AUFGABENSTELLUNG:
Kopieren Sie aus dem nachstehenden Text über Lavendelöl bei Depressionen wortgetreu den Abschnitt, der bei „Silexan®, das ätherische“ beginnt und bei „Kapazität der Probanden.“ endet.

Lavendelöl bei Depressionen
Bei Angsterkrankungen und Depressionen gibt es viele Überschneidungen. Depressionen können zu Ängsten führen, und umgekehrt können Angsterkrankungen mit Depressionen einhergehen. Daher werden bei beiden Krankheitsbildern Antidepressiva eingesetzt.
Silexan®, das ätherische Lavendelöl aus den Blüten des echten Lavendels (Lavandula angustifolia) hat angstlösende und antidepressive Eigenschaften. Bereits 2016 konnte in einer randomisierten, placebokontrollierten, doppelblinden Studie an mehr als 300 Patienten mit Angst und depressiver Verstimmung festgestellt werden, dass sich unter dem Phytotherapeutikum nicht nur die Ängste, sondern auch die depressiven Symptome gegenüber Placebo besserten. Die Studie bestätigt die antidepressive Wirksamkeit von Silexan® bei leichter oder mittelschwerer Depression, einschliesslich signifikanter Verbesserungen der funktionellen Kapazität der Probanden.
Ergebnisse einer Studie mit Silexan®
Nun sind die Ergebnisse einer neuen Studie erschienen, an der knapp 500 Menschen teilnahmen, die eine oder wiederkehrende milde bis moderate Depressionsphase erlitten hatten. Ein Drittel erhielt 80 mg Silexan® pro Tag, ein Drittel Placebo und ein Drittel täglich 50 mg des Antidepressivums Sertralin® über acht Wochen.

ANGEZEIGTE INFORMATIONEN:
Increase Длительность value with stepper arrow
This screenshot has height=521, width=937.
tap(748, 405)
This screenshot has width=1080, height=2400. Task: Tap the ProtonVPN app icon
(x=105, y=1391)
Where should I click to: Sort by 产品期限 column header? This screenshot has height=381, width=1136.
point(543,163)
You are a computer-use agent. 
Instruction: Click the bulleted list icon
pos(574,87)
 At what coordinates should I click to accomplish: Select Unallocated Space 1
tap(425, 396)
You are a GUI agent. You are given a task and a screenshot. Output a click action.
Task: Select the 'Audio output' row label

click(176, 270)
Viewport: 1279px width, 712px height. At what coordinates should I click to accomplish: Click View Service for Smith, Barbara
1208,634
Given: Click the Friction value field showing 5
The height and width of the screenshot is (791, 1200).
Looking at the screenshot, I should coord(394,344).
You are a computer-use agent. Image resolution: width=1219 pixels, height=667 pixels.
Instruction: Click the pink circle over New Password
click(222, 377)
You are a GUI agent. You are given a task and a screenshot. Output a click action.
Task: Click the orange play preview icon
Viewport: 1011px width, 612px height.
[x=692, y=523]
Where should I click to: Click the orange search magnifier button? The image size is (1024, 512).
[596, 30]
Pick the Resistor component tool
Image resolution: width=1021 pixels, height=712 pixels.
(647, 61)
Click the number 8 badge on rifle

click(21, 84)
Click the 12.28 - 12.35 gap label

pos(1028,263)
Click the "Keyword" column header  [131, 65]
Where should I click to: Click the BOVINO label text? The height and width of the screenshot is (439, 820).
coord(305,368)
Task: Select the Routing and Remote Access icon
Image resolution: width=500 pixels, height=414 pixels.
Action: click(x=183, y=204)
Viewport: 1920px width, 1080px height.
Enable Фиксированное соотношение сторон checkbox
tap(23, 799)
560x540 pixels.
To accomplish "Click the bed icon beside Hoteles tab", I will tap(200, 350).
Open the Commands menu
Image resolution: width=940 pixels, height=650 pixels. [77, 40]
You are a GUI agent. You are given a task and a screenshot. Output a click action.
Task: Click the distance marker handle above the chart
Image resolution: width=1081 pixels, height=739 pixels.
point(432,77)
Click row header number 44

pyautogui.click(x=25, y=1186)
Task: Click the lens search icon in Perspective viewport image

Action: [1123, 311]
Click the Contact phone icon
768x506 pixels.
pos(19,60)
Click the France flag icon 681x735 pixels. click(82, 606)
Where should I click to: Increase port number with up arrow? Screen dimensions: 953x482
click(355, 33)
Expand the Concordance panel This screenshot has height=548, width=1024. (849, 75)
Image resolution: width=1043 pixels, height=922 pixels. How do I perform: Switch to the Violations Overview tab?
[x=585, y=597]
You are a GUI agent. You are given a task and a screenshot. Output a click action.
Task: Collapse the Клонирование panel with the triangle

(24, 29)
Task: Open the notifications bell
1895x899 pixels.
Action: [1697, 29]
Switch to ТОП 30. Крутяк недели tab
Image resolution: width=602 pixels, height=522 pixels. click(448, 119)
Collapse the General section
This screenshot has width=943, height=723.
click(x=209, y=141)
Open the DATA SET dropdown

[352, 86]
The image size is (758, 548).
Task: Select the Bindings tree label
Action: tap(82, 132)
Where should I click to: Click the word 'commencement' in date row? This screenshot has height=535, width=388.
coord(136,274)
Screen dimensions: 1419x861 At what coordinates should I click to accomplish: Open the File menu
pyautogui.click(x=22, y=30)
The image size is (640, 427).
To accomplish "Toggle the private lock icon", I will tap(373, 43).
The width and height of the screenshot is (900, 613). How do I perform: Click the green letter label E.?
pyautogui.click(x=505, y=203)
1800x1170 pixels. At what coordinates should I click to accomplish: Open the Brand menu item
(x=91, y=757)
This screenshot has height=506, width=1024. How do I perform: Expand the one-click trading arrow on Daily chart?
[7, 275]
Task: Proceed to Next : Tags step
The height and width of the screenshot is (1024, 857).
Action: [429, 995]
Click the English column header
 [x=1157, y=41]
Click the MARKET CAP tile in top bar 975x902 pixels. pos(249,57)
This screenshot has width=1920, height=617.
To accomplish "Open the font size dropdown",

BEARBEITETE AUFGABE:
Silexan®, das ätherische Lavendelöl aus den Blüten des echten Lavendels (Lavandula angustifolia) hat angstlösende und antidepressive Eigenschaften. Bereits 2016 konnte in einer randomisierten, placebokontrollierten, doppelblinden Studie an mehr als 300 Patienten mit Angst und depressiver Verstimmung festgestellt werden, dass sich unter dem Phytotherapeutikum nicht nur die Ängste, sondern auch die depressiven Symptome gegenüber Placebo besserten. Die Studie bestätigt die antidepressive Wirksamkeit von Silexan® bei leichter oder mittelschwerer Depression, einschliesslich signifikanter Verbesserungen der funktionellen Kapazität der Probanden.